Auch Kirchenpräsident Volker Jung, Mitglied im Rat der EKD, sprach von einer „Umbruchsphase“ in den Kirchen. Allerdings dürfe „in den anstehenden Transformationen das gelebte ökumenische Miteinander nicht unter die Räder“ geraten. Die Perspektive, auf die es ankomme, sei „eine dynamische Wahrnehmung ökumenischer Prozesse“ statt einer statischen Zielbestimmung. Das sei ein Paradigmenwechsel im Verständnis der Ökumene. 

Feige zuversichtlich: Synodaler Rat wird kommen

Auch wenn evangelische und katholische Christen in ethischen Fragen unterschiedliche Position hätten, stünden die katholische und die evangelische Kirche vor gemeinsamen Herausforderungen, etwa dem Umgang mit sexualisierter Gewalt. 

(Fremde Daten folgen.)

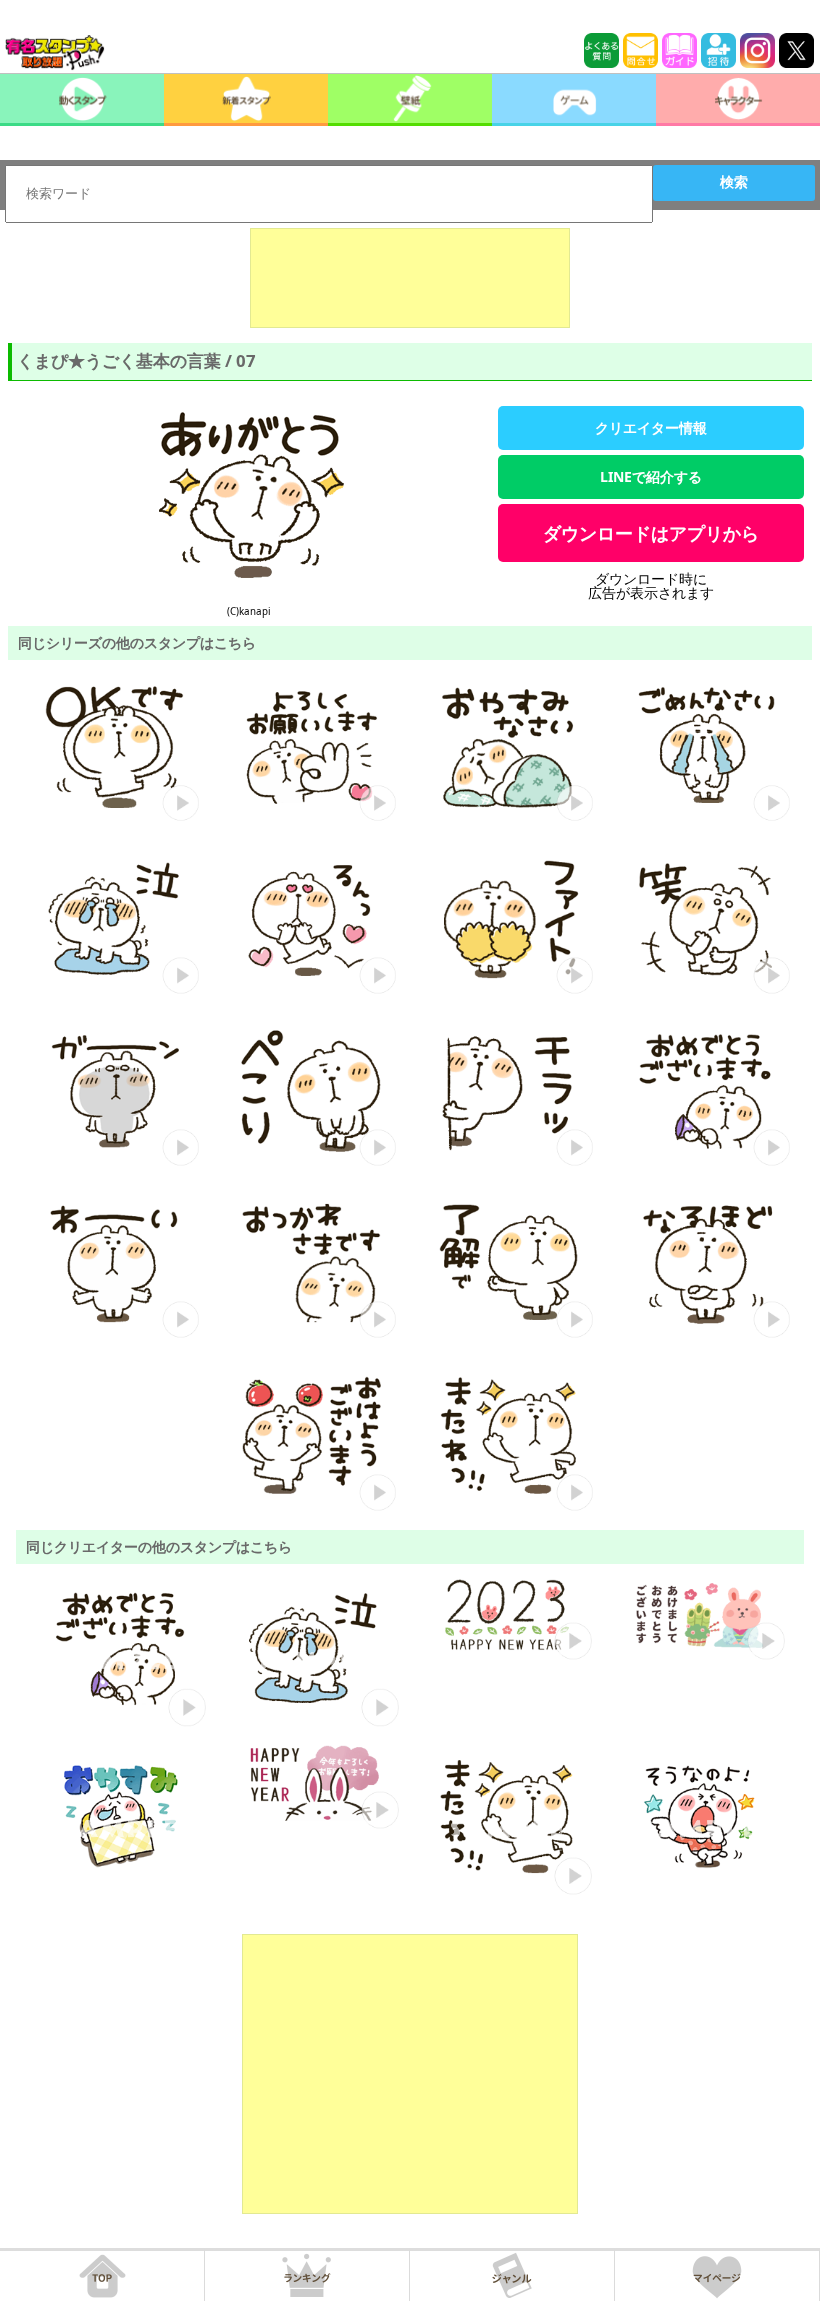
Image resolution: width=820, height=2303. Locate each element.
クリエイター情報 (651, 427)
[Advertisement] (410, 278)
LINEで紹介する (651, 476)
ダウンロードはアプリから (651, 533)
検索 (734, 182)
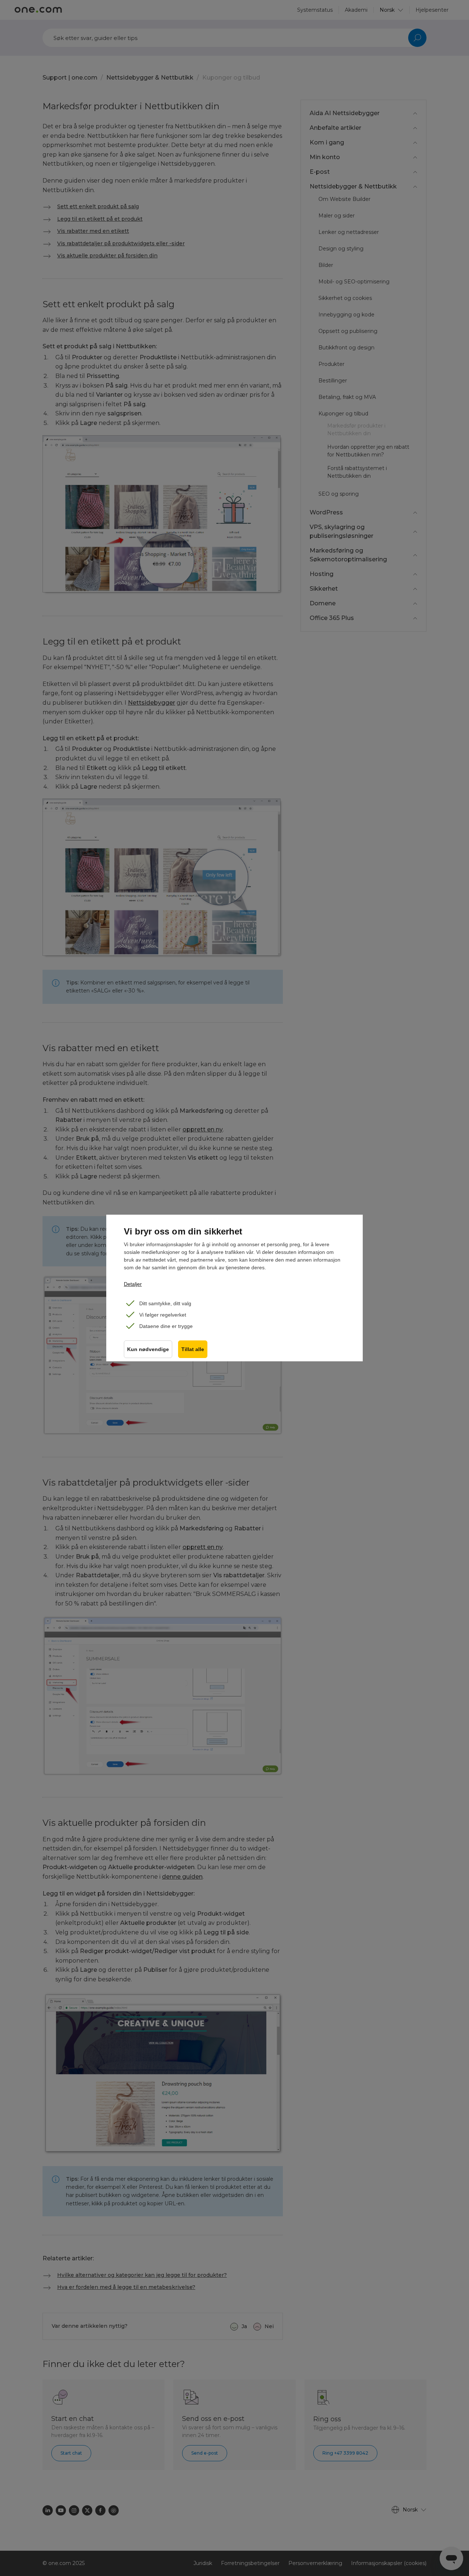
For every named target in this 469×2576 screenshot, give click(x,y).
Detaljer (133, 1284)
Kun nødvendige (148, 1349)
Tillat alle (192, 1349)
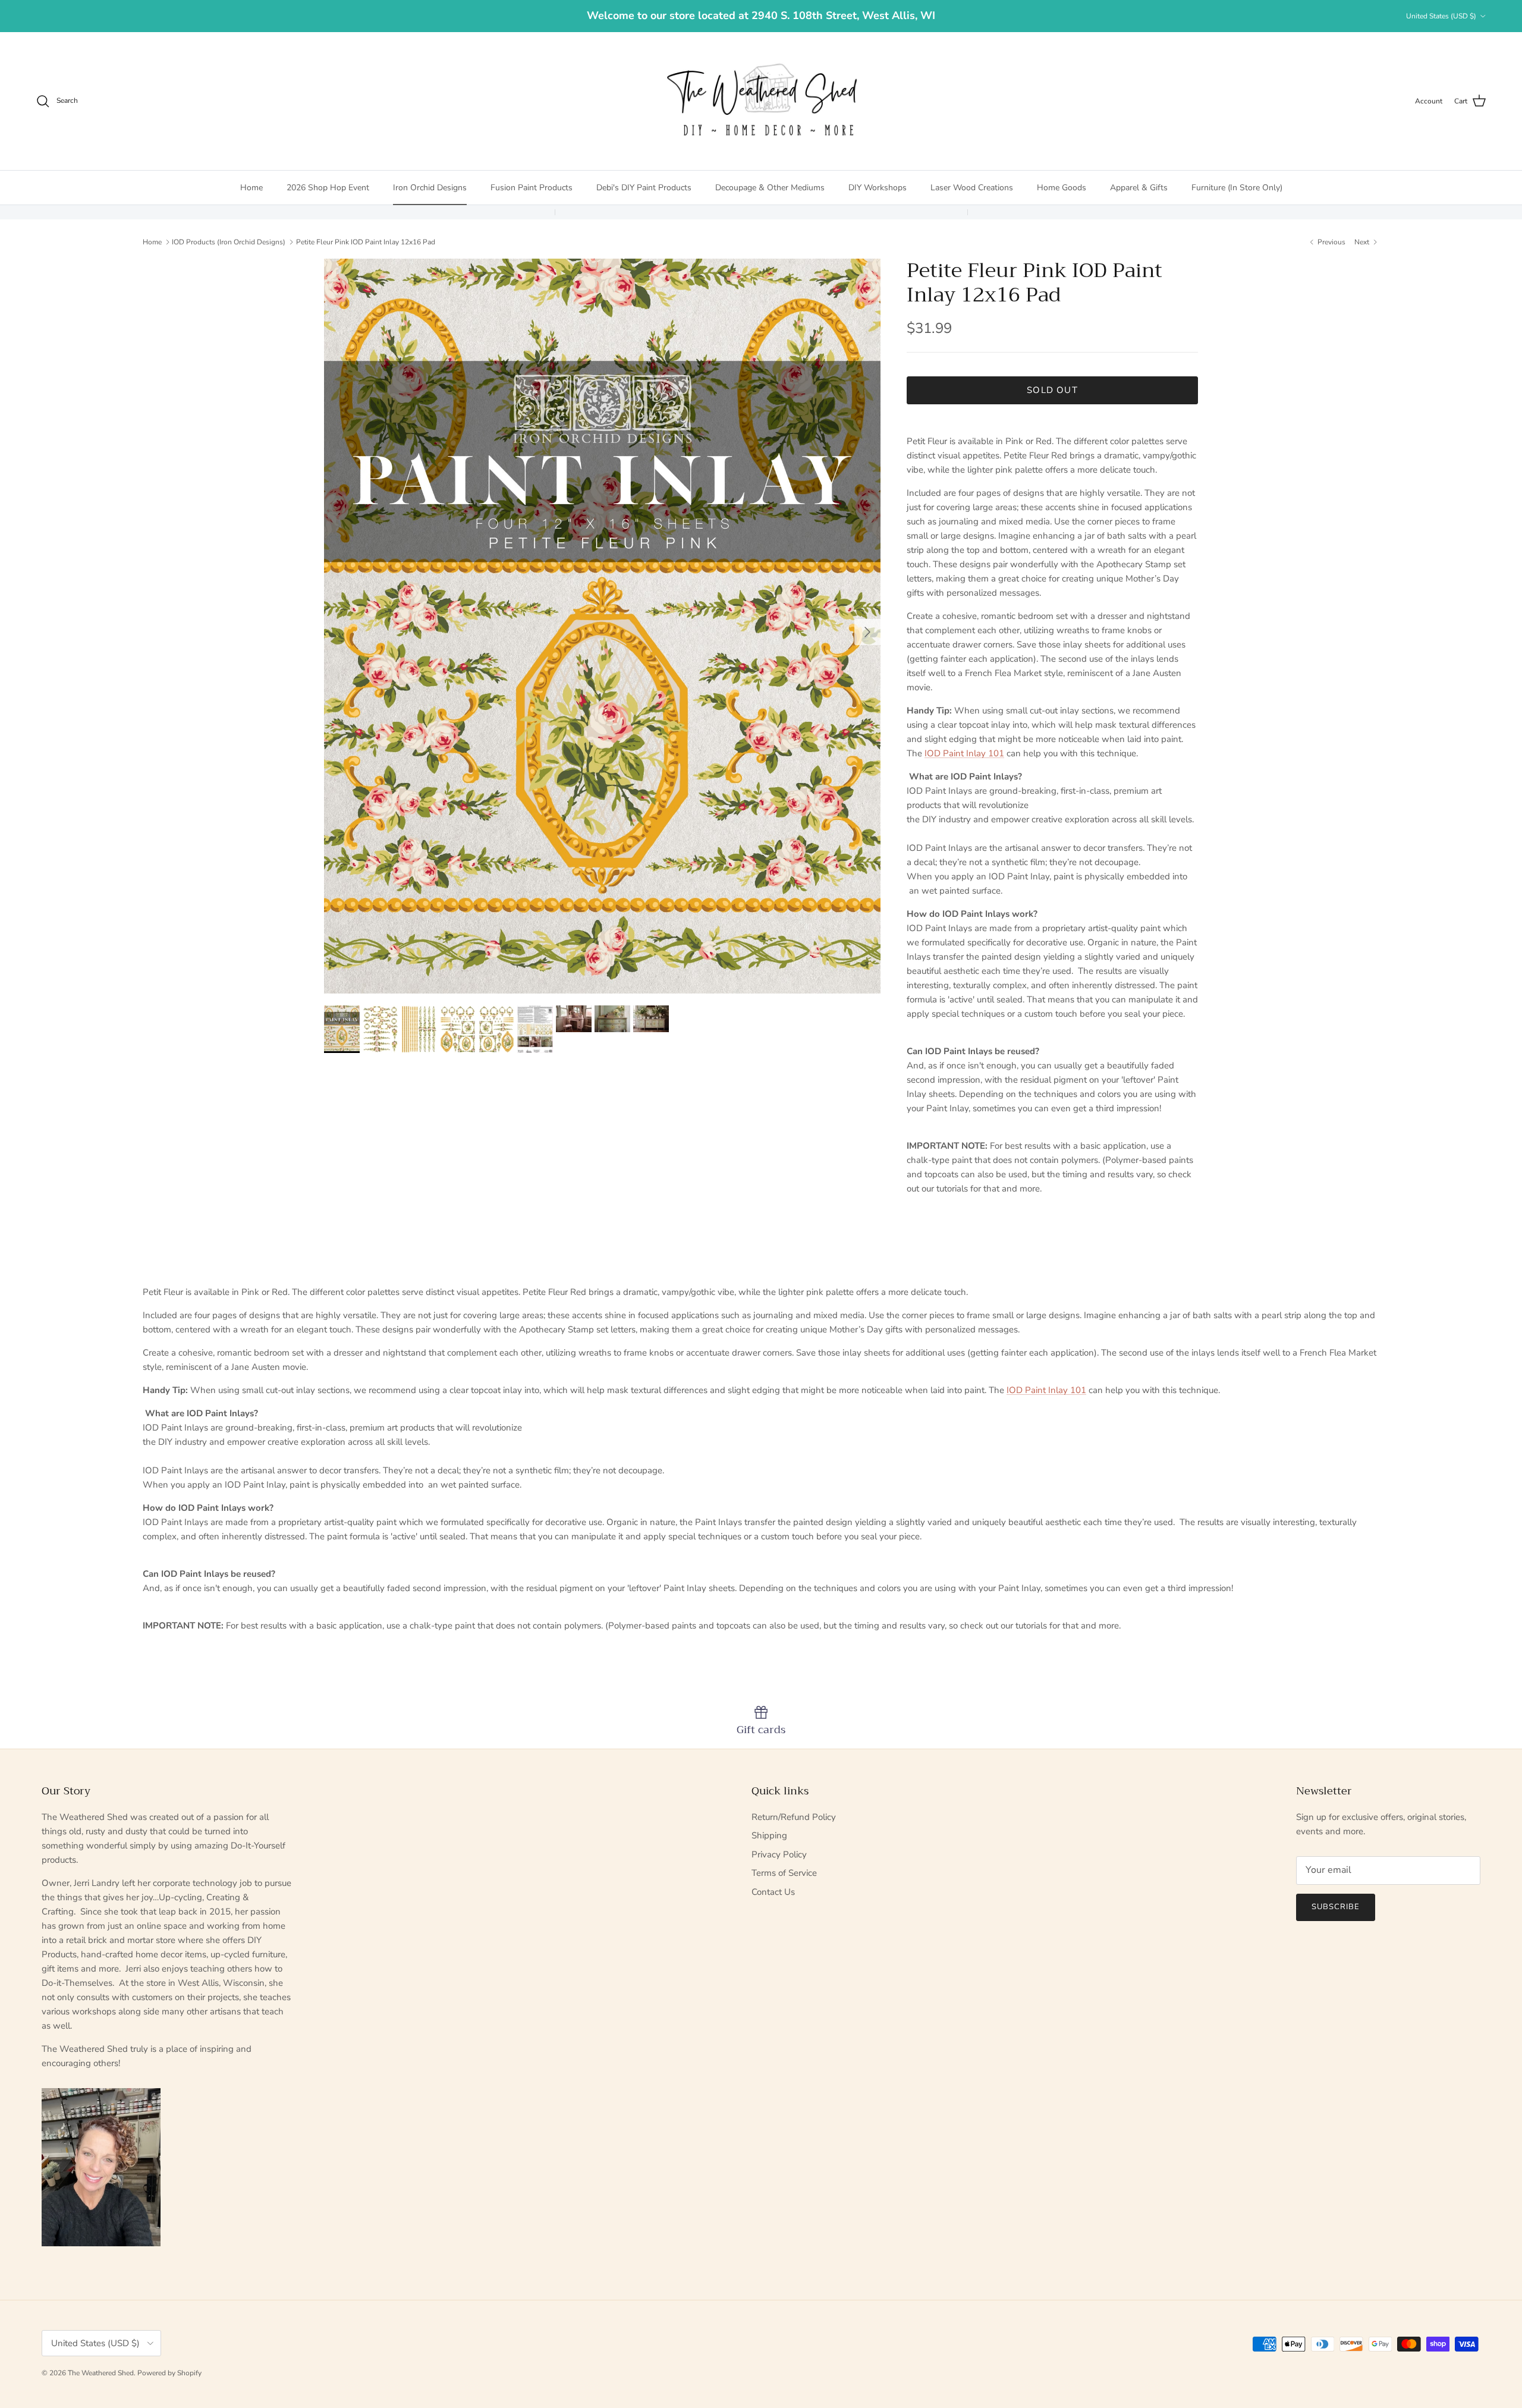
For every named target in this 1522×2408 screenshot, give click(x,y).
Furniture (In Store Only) (1236, 187)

Jung sprach auch den „Synodalen Weg“ an, dessen Entwicklung er wohlwollend begleitet habe. „Spätestens mit der Bildung eines Synodalen Rates“ müsse ein Gremium als „evangelisches Gegenüber“ benannt werden. Auch Bischof Feige ging mit aller Selbstverständlichkeit in der abschließenden Diskussion davon aus, dass es trotz des Stoppsignals aus dem Vatikan zu einem solchen Synodalen Rat kommen werde, wenn in Rom „Missverständnisse“ geklärt seien. Denn selbstverständlich solle ein solcher Rat im „Bereich des Kirchenrechtes“ stattfinden, weil die deutschen Bischöfe „nicht in Konfrontation mit Rom“ gehen möchten.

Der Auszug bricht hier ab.